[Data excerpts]
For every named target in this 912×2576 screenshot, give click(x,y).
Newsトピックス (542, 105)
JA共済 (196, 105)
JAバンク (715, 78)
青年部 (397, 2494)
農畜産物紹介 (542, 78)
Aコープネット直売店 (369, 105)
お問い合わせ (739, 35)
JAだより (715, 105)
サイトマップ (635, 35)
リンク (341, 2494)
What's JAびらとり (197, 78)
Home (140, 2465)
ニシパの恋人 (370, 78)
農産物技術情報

# [ABOUT THIS TASK]
Exactly as they appear, print the lines from the one holding "お問い合わせ (739, 35)" through the final line of the entries, and no others.

# [OUTPUT FOR THIS TASK]
お問い合わせ (739, 35)
JAだより (715, 105)
サイトマップ (635, 35)
リンク (341, 2494)
What's JAびらとり (197, 78)
Home (140, 2465)
ニシパの恋人 (370, 78)
農産物技術情報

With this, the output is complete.